Stored data:

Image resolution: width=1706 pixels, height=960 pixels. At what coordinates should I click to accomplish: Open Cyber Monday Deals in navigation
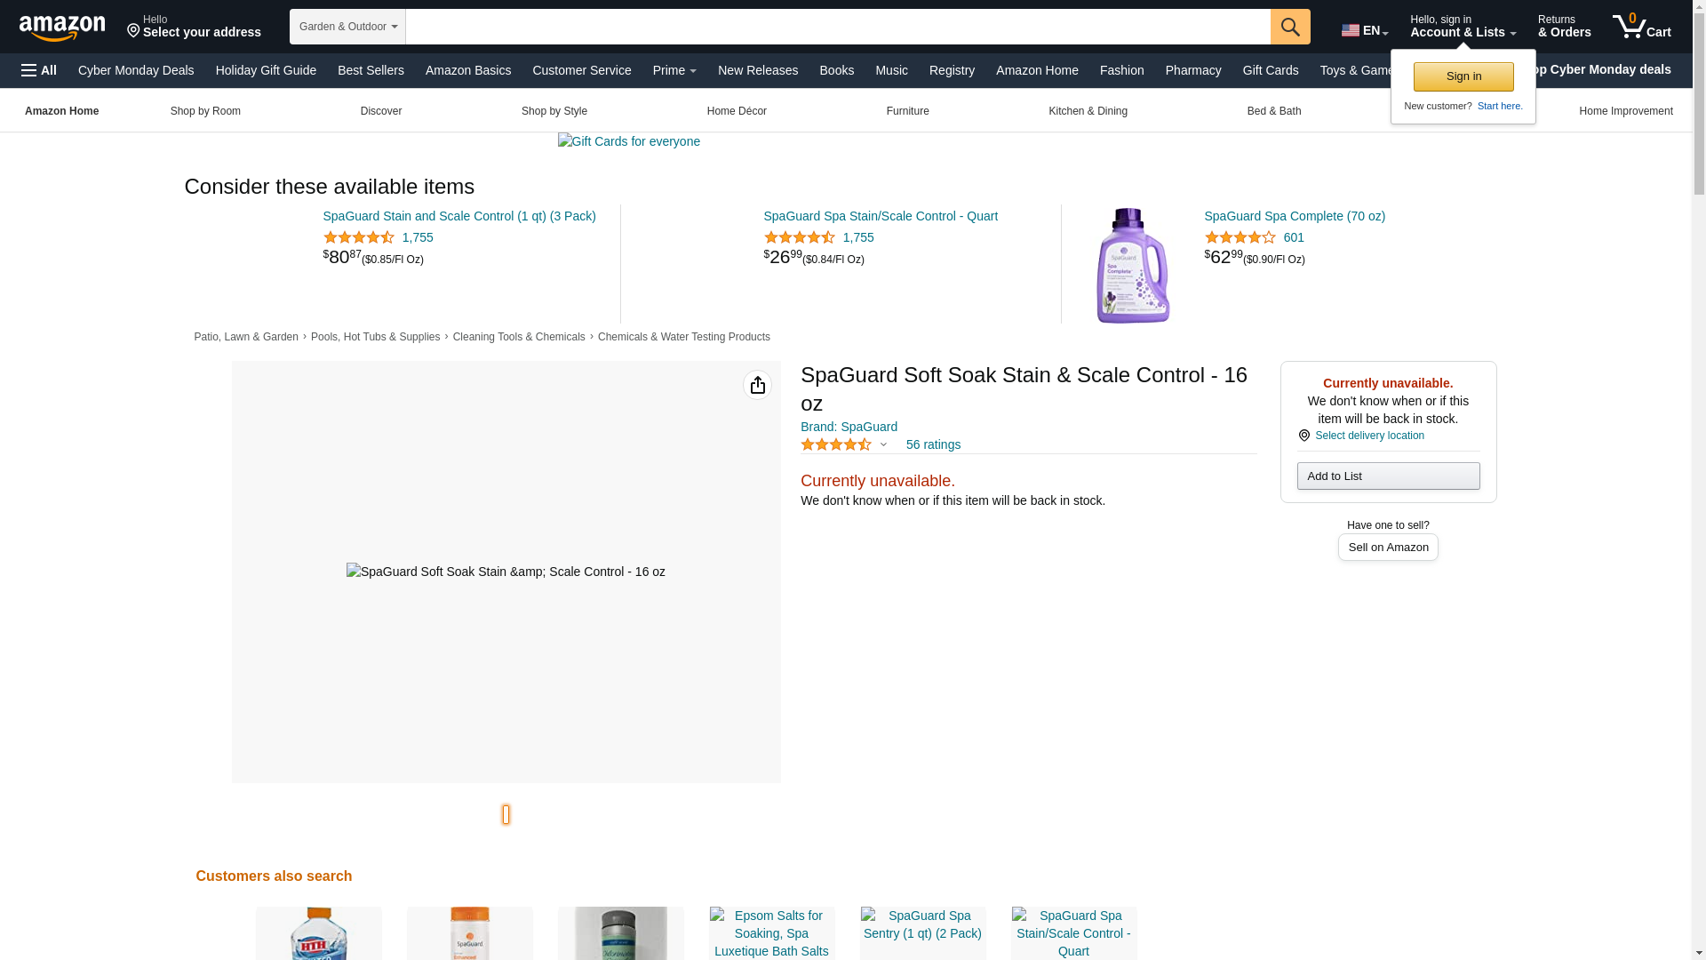(136, 70)
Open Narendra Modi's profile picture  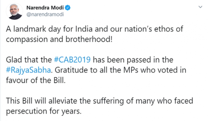coord(14,11)
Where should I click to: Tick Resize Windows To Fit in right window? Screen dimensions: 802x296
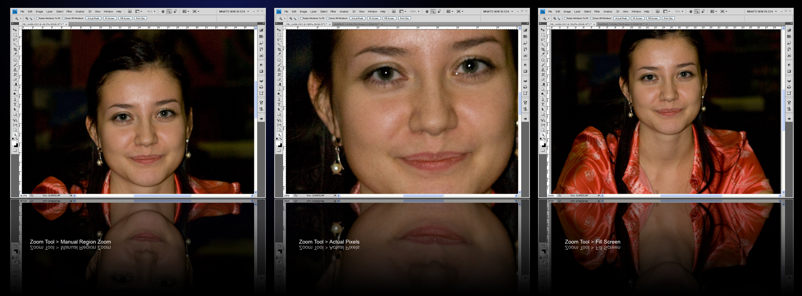(x=565, y=18)
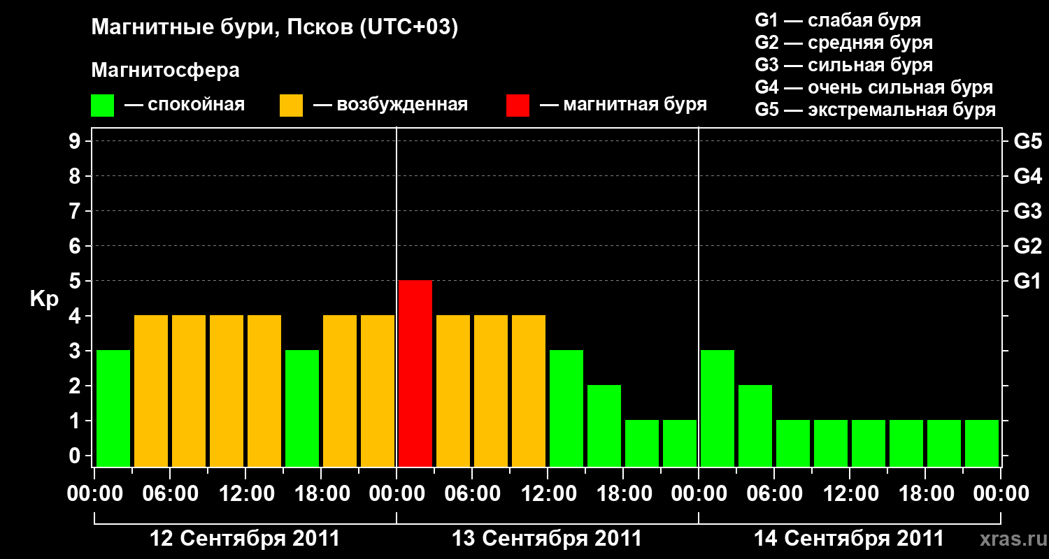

Exercise brief:
In your reply, please set down exactly the lines from the one containing "Where should I" through the end of the records, with the pictures left out.

Your solution:
Where should I click to: Tick Resize Windows To Fit in right window? Screen dimensions: 802x296
(x=565, y=18)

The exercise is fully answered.